### GOAL OF THE EXERCISE
Take the lines from the line containing "Image resolution: width=670" through the end of the entries and output them exactly, with no pictures and nothing more.

━━ SOURCE INFORMATION ━━

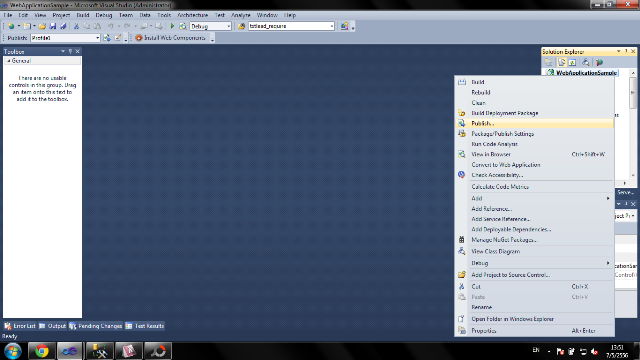640x360 pixels.
Task: Switch to the Error List tab
Action: point(20,326)
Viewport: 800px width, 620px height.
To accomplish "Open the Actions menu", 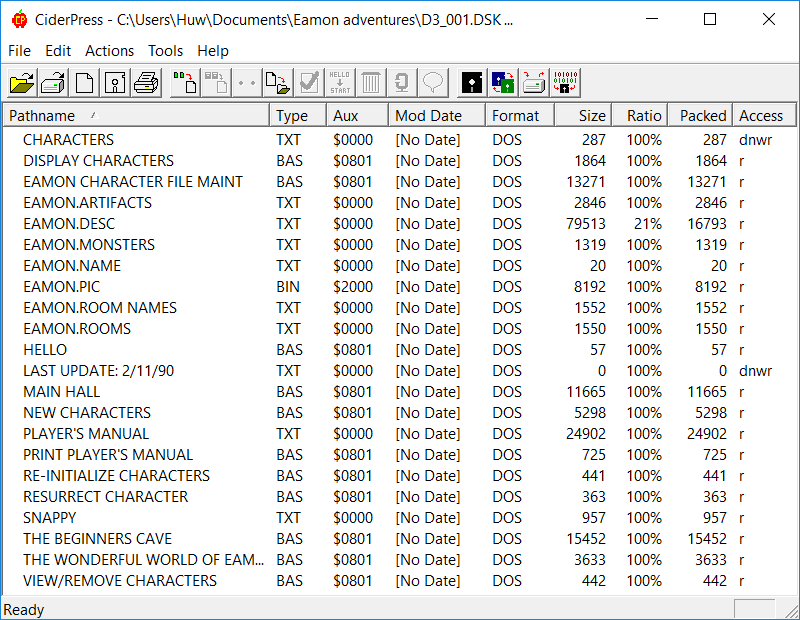I will (109, 51).
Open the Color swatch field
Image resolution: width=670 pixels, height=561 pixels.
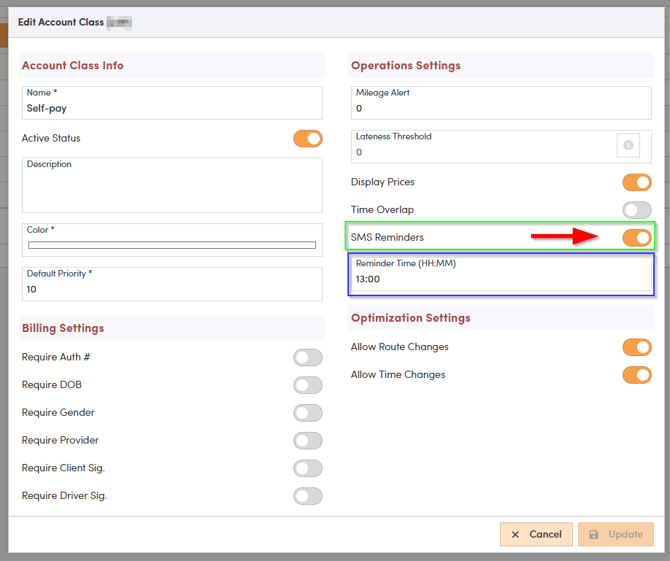[x=172, y=245]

━━━

### RESULT OF THIS TASK
Image resolution: width=670 pixels, height=561 pixels.
[x=172, y=245]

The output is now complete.